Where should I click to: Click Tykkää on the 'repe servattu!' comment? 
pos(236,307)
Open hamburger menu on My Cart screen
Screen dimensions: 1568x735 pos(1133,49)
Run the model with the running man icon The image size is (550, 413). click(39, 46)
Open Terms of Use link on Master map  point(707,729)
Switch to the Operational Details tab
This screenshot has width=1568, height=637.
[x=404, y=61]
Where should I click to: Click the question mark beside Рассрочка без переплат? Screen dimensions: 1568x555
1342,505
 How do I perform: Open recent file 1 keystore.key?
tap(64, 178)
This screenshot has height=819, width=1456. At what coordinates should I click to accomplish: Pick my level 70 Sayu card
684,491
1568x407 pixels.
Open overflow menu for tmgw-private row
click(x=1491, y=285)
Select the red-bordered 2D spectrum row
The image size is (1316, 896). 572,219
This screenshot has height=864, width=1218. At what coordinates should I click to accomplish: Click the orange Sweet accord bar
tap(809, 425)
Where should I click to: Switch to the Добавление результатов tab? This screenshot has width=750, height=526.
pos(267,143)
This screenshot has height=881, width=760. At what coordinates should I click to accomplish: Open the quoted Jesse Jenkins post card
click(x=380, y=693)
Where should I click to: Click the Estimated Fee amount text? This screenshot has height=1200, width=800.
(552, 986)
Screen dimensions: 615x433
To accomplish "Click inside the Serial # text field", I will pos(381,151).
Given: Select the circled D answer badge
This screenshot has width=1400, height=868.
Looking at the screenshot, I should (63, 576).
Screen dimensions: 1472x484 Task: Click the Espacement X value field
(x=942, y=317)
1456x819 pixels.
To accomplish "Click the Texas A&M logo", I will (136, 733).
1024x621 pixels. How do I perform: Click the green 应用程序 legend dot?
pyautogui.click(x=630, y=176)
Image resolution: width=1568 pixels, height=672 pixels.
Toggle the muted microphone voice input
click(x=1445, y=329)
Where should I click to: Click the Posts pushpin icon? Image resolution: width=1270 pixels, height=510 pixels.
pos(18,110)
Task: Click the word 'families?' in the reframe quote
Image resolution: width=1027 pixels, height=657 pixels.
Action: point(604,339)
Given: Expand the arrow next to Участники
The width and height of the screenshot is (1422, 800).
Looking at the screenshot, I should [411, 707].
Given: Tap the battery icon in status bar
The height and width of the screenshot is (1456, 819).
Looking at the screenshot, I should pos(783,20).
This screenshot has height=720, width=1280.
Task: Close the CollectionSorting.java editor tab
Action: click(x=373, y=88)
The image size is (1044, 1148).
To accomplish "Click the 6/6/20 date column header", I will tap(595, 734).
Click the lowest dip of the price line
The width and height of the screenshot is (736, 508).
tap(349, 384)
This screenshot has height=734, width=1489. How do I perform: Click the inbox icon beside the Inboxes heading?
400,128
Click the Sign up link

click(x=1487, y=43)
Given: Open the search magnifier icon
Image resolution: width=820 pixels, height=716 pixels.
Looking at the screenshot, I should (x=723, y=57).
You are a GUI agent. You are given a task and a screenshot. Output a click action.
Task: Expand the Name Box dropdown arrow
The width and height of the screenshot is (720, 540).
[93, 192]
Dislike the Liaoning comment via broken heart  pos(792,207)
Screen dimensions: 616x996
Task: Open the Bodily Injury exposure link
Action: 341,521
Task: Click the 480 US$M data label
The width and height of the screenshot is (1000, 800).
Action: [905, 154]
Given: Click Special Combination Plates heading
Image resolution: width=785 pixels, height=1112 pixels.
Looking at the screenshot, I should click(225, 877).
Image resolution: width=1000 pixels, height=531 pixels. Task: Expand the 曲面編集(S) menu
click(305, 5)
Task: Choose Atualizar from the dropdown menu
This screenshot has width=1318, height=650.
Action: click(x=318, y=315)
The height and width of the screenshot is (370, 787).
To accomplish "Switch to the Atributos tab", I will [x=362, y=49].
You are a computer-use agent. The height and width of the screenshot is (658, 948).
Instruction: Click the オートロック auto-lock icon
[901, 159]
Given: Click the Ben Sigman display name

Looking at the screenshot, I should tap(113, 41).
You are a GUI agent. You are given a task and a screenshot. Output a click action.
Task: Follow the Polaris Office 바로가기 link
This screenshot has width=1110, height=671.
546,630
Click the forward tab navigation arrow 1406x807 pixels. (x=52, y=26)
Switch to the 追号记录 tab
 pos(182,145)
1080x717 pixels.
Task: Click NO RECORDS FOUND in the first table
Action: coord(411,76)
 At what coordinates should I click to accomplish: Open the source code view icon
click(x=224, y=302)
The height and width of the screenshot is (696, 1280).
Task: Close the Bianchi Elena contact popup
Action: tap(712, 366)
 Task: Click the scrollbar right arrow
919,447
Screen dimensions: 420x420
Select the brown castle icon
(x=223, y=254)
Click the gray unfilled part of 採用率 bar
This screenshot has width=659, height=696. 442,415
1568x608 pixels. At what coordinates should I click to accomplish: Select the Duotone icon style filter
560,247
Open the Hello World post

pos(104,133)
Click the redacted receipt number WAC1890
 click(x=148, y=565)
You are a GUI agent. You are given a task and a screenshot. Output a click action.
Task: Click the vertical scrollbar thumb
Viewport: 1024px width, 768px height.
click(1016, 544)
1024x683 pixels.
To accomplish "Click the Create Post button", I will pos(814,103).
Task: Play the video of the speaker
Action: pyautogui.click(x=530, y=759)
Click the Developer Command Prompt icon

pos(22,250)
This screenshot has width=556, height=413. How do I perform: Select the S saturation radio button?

☆ ☆ ☆ ☆ ☆ ☆ ☆

All of the data shown above must be copied exactly.

- Result for this exercise -
Where should I click to: Click Tykkää on the 'repe servattu!' comment? 
pos(236,307)
Open hamburger menu on My Cart screen
Screen dimensions: 1568x735 pos(1133,49)
Run the model with the running man icon The image size is (550, 413). click(39, 46)
Open Terms of Use link on Master map  point(707,729)
Switch to the Operational Details tab
This screenshot has width=1568, height=637.
[x=404, y=61]
Where should I click to: Click the question mark beside Рассрочка без переплат? Screen dimensions: 1568x555
1342,505
 How do I perform: Open recent file 1 keystore.key?
tap(64, 178)
This screenshot has height=819, width=1456. At what coordinates should I click to accomplish: Pick my level 70 Sayu card
684,491
1568x407 pixels.
Open overflow menu for tmgw-private row
click(x=1491, y=285)
Select the red-bordered 2D spectrum row
The image size is (1316, 896). 572,219
This screenshot has height=864, width=1218. At what coordinates should I click to accomplish: Click the orange Sweet accord bar
tap(809, 425)
Where should I click to: Switch to the Добавление результатов tab? This screenshot has width=750, height=526.
pos(267,143)
This screenshot has height=881, width=760. At what coordinates should I click to accomplish: Open the quoted Jesse Jenkins post card
click(x=380, y=693)
Where should I click to: Click the Estimated Fee amount text? This screenshot has height=1200, width=800.
(552, 986)
Screen dimensions: 615x433
To accomplish "Click inside the Serial # text field", I will pos(381,151).
Given: Select the circled D answer badge
This screenshot has width=1400, height=868.
Looking at the screenshot, I should (63, 576).
Screen dimensions: 1472x484 Task: Click the Espacement X value field
(x=942, y=317)
1456x819 pixels.
To accomplish "Click the Texas A&M logo", I will (136, 733).
1024x621 pixels. How do I perform: Click the green 应用程序 legend dot?
pyautogui.click(x=630, y=176)
Image resolution: width=1568 pixels, height=672 pixels.
Toggle the muted microphone voice input
click(x=1445, y=329)
Where should I click to: Click the Posts pushpin icon? Image resolution: width=1270 pixels, height=510 pixels.
pos(18,110)
Task: Click the word 'families?' in the reframe quote
Image resolution: width=1027 pixels, height=657 pixels.
Action: point(604,339)
Given: Expand the arrow next to Участники
The width and height of the screenshot is (1422, 800).
Looking at the screenshot, I should [411, 707].
Given: Tap the battery icon in status bar
The height and width of the screenshot is (1456, 819).
Looking at the screenshot, I should pos(783,20).
This screenshot has height=720, width=1280.
Task: Close the CollectionSorting.java editor tab
Action: click(x=373, y=88)
The image size is (1044, 1148).
To accomplish "Click the 6/6/20 date column header", I will tap(595, 734).
Click the lowest dip of the price line
The width and height of the screenshot is (736, 508).
tap(349, 384)
This screenshot has height=734, width=1489. How do I perform: Click the inbox icon beside the Inboxes heading?
400,128
Click the Sign up link

click(x=1487, y=43)
Given: Open the search magnifier icon
Image resolution: width=820 pixels, height=716 pixels.
Looking at the screenshot, I should (x=723, y=57).
You are a GUI agent. You are given a task and a screenshot. Output a click action.
Task: Expand the Name Box dropdown arrow
The width and height of the screenshot is (720, 540).
[93, 192]
Dislike the Liaoning comment via broken heart  pos(792,207)
Screen dimensions: 616x996
Task: Open the Bodily Injury exposure link
Action: 341,521
Task: Click the 480 US$M data label
The width and height of the screenshot is (1000, 800).
Action: [905, 154]
Given: Click Special Combination Plates heading
Image resolution: width=785 pixels, height=1112 pixels.
Looking at the screenshot, I should click(225, 877).
Image resolution: width=1000 pixels, height=531 pixels. Task: Expand the 曲面編集(S) menu
click(305, 5)
Task: Choose Atualizar from the dropdown menu
This screenshot has width=1318, height=650.
Action: click(x=318, y=315)
The height and width of the screenshot is (370, 787).
To accomplish "Switch to the Atributos tab", I will [x=362, y=49].
You are a computer-use agent. The height and width of the screenshot is (658, 948).
Instruction: Click the オートロック auto-lock icon
[901, 159]
Given: Click the Ben Sigman display name

Looking at the screenshot, I should tap(113, 41).
You are a GUI agent. You are given a task and a screenshot. Output a click action.
Task: Follow the Polaris Office 바로가기 link
This screenshot has width=1110, height=671.
546,630
Click the forward tab navigation arrow 1406x807 pixels. (x=52, y=26)
Switch to the 追号记录 tab
 pos(182,145)
1080x717 pixels.
Task: Click NO RECORDS FOUND in the first table
Action: coord(411,76)
 At what coordinates should I click to accomplish: Open the source code view icon
click(x=224, y=302)
The height and width of the screenshot is (696, 1280).
Task: Close the Bianchi Elena contact popup
Action: tap(712, 366)
 Task: Click the scrollbar right arrow
919,447
Screen dimensions: 420x420
Select the brown castle icon
(x=223, y=254)
Click the gray unfilled part of 採用率 bar
This screenshot has width=659, height=696. 442,415
1568x608 pixels. At what coordinates should I click to accomplish: Select the Duotone icon style filter
560,247
Open the Hello World post

pos(104,133)
Click the redacted receipt number WAC1890
 click(x=148, y=565)
You are a GUI agent. You are given a task and a screenshot. Output a click action.
Task: Click the vertical scrollbar thumb
Viewport: 1024px width, 768px height.
click(1016, 544)
1024x683 pixels.
To accomplish "Click the Create Post button", I will pos(814,103).
Task: Play the video of the speaker
Action: pyautogui.click(x=530, y=759)
Click the Developer Command Prompt icon

pos(22,250)
This screenshot has width=556, height=413. How do I perform: Select the S saturation radio button?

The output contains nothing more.